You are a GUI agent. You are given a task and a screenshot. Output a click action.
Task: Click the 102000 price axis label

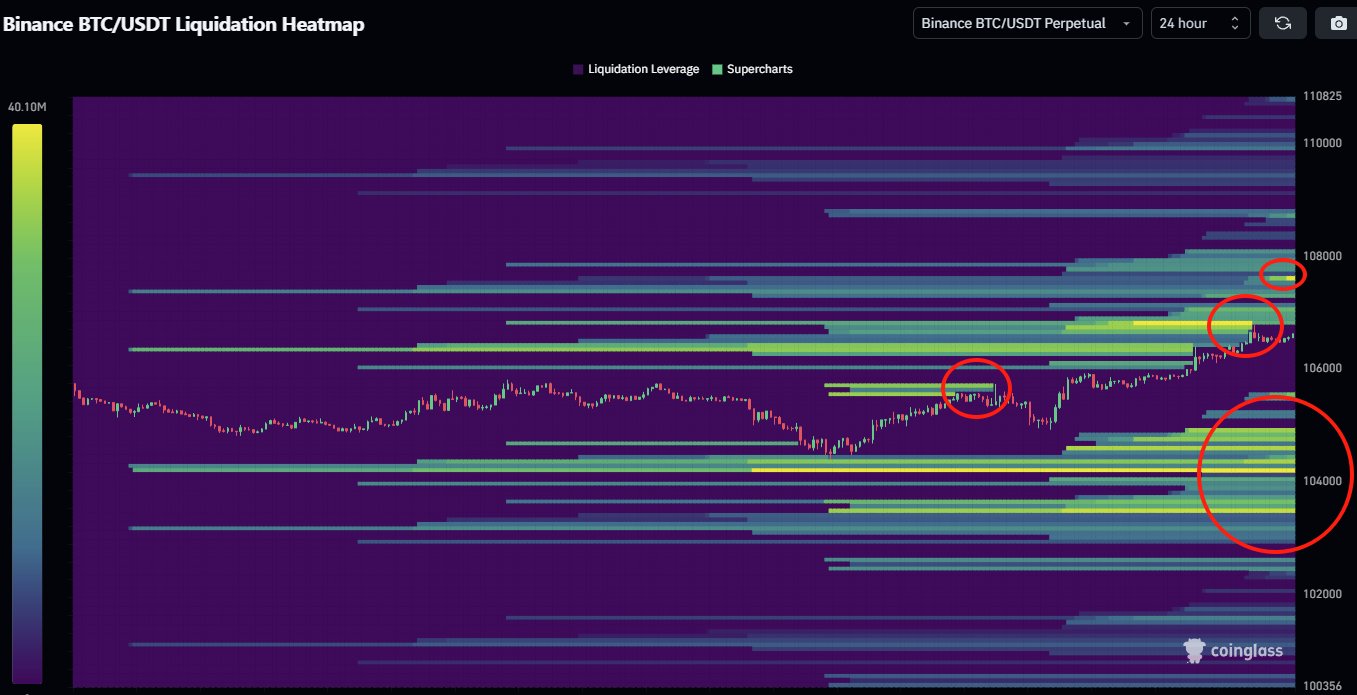tap(1321, 594)
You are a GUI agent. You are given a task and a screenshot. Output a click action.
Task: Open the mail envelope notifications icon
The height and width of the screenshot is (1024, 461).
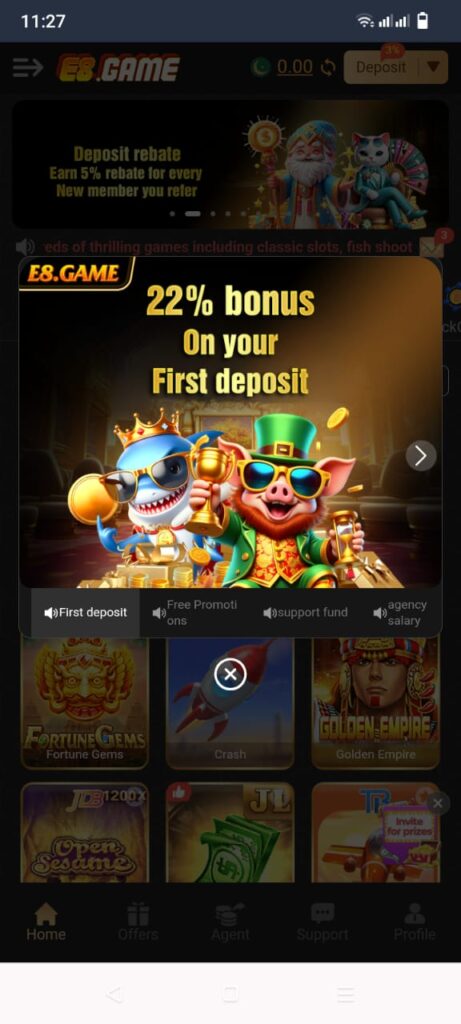point(432,247)
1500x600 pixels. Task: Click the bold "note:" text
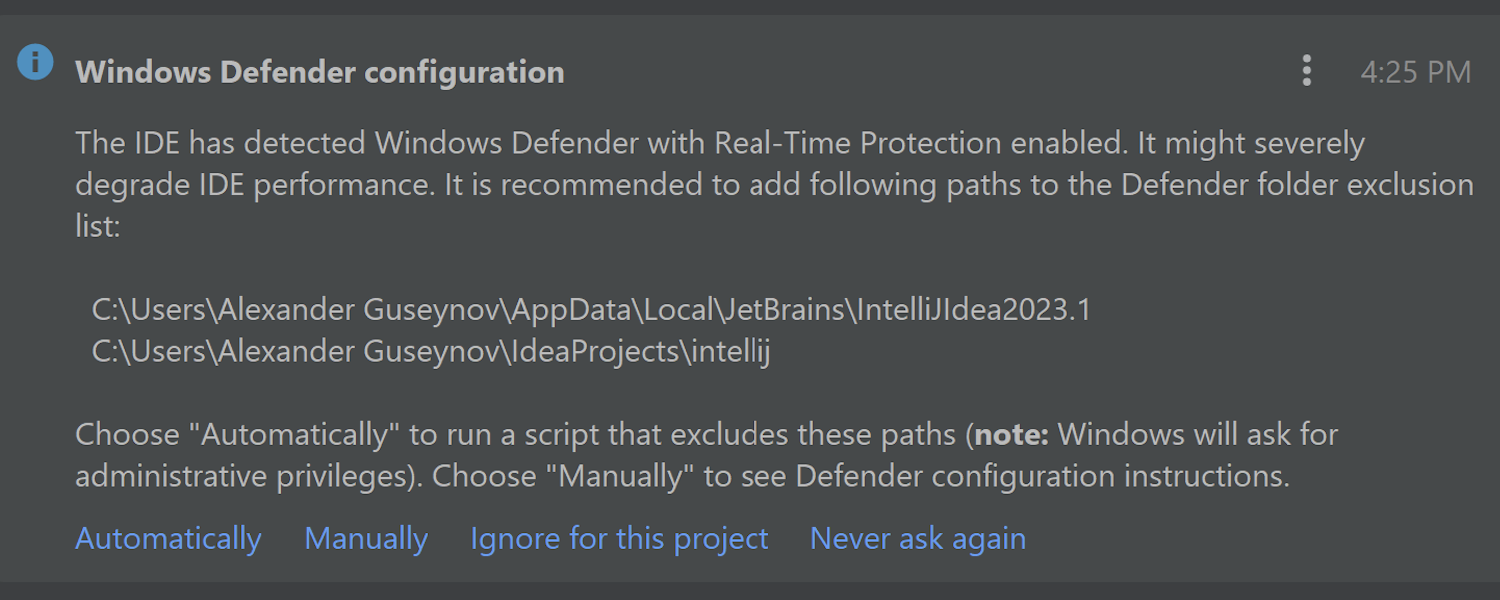(x=1010, y=435)
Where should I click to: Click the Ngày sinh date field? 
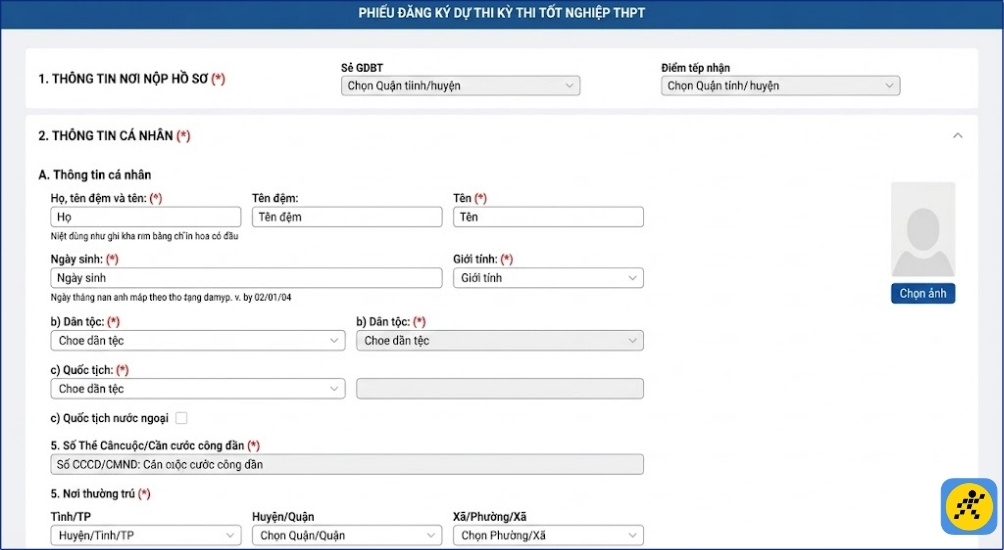[246, 278]
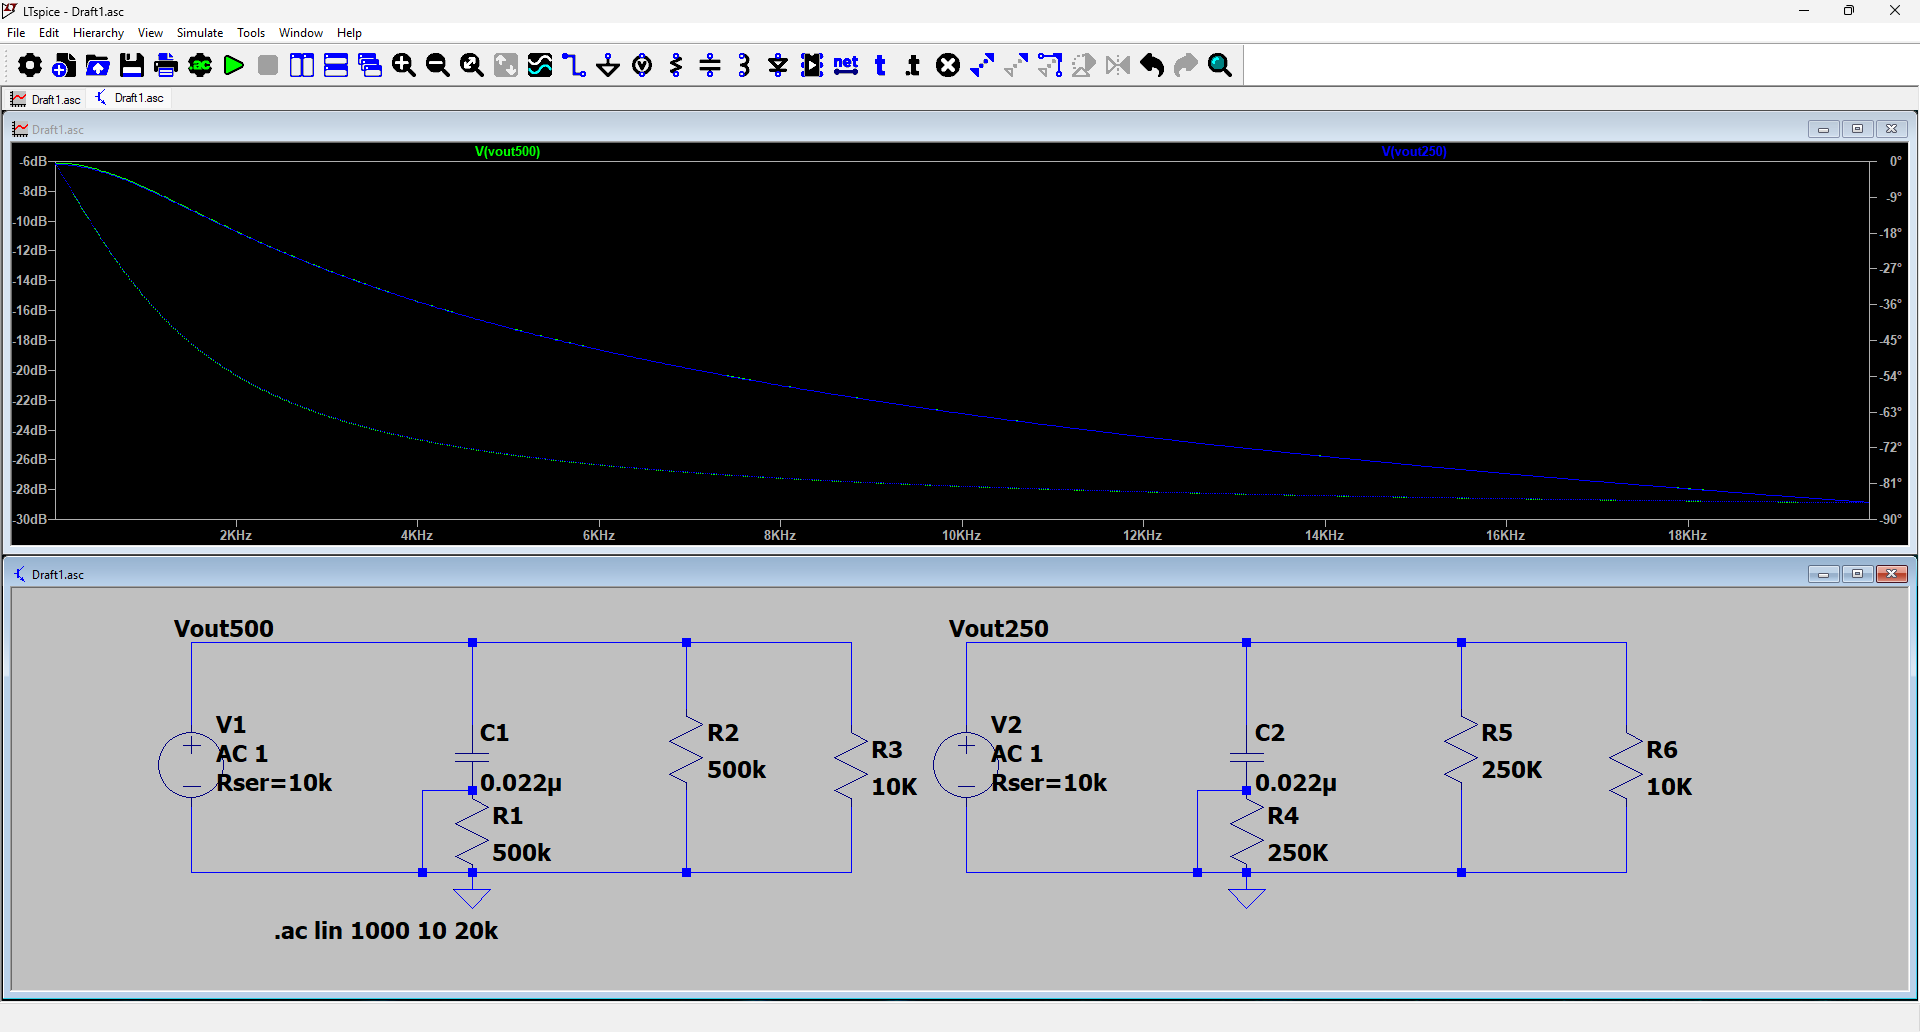The height and width of the screenshot is (1032, 1920).
Task: Click the .ac lin 1000 10 20k directive
Action: point(386,931)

■ ■ ■ ■

Work order -> Copy out the listing word for word and skip its pictures.

Written solution ->
You are a GUI agent. You are given a task and a screenshot. Output a click action.
Task: Click the 102000 price axis label

tap(1321, 594)
You are a GUI agent. You are given a task and a screenshot. Output a click action.
Task: Open the mail envelope notifications icon
The height and width of the screenshot is (1024, 461).
point(432,247)
1500x600 pixels. Task: Click the bold "note:" text
(x=1010, y=435)
Where should I click to: Click the Ngày sinh date field? 
[246, 278]
The height and width of the screenshot is (1032, 1920).
Task: Click the .ac lin 1000 10 20k directive
Action: point(386,931)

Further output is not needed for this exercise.